Ricardo Tranjan, Canadian Dimension, 3 août 2024
Traduction, Alexandra Cyr

Mais après les élections, les différences s’affadiront. Un gouvernement Poilievre changera certainement des choses, mais ce sera la continuité dans les zones les plus critiques.

C’est parce que les Conservateurs et les Libéraux partagent un engagement égal envers les marchés. Pour s’attaquer aux enjeux sociaux économiques, les deux Partis offrent des incitatifs aux entreprises en leur accordant des subventions, en s’abstenant de leur imposer de nouvelles régulations même là où c’est le moyen le plus direct et le moins couteux (pour résoudre une situation).

La philosophe politique Nancy Fraser a créé les termes « néolibéralisme progressiste » pour décrire les gouvernements qui publiquement, adoptent les idéaux d’équité et de diversité du mouvement social tout en défendant les intérêts des entreprises de production et financières. Bill Clinton a ouvert la voie à Barack Obama (pour administrer ainsi). Tony Blair en a été l’emblème au Royaume Uni. Et nous l’avons vu ici aussi.

Constamment, les Libéraux de J. Trudeau ont allié un discours progressiste tout en inspirant des plans sur la base des fondamentaux des marchés. C’est en matière de changement climatiques et dans les politiques de logement que cette approche est le plus visible. Il est probable qu’un gouvernement Poilievre annulerait une petite partie de ces changements positifs tout en continuant à défendre la primauté des marchés. Pour ce qui est du climat son plan central est « supprimer la taxe (sur le carbone) ».

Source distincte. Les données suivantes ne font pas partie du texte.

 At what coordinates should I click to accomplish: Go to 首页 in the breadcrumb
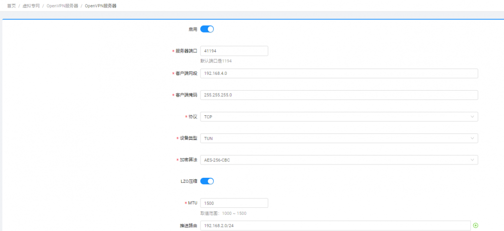coord(11,5)
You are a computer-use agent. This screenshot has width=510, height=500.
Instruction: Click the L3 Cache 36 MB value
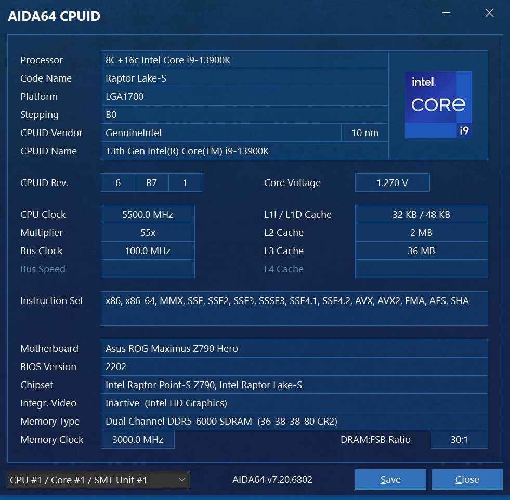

La taxe fédérale sur le carbone est un mécanisme de marché basée sur des incitatifs et des restrictions. L’impact de ce système sur les émissions de GES au pays est très minime. Son prix est encore trop bas pour que les comportements changent sérieusement. L’application est aussi liée à des failles qui permettent à l’industrie de ne pas vraiment se soumettre au système.

Depuis 2015, le gouvernement fédéral a retiré une série de cadres réglementaires ce qui esquisse l’introduction de diverses régulations et des plans d’investissement en vue d’établir une économie plus économe en carbone. Ce ne sont que des plans pour le moment.

Le chercheur sur le climat, Hadrian Mertins-Kirkwood, démontre dans un chapitre percutant de son ouvrage : The Trudeau Record : Promise and Performance, que le gouvernement fédéral a manqué plusieurs occasions d’implanter ses plans sur le climat. L’an dernier, il a déclaré lors de la mise à jour économique de l’automne, que les Libéraux étaient allés aussi loin qu’ils le pouvaient pour ce qui est du financement des actions envers le climat. Il avait raison. Dans le budget 2024 on mentionne que 2 milliards de dollars seront investis au cours des 5 prochaines années. Pourtant, le Canada devrait investir environ 100 milliards de dollars par année en énergie propre pour atteindre les objectifs son but de zéro énergie fossile en 2050. Même si cette somme ne viendra pas que du gouvernement fédéral, il n’est reste pas moins qu’un gouvernement vraiment engagé investirait plus de 2 milliards au cours des cinq prochaines années.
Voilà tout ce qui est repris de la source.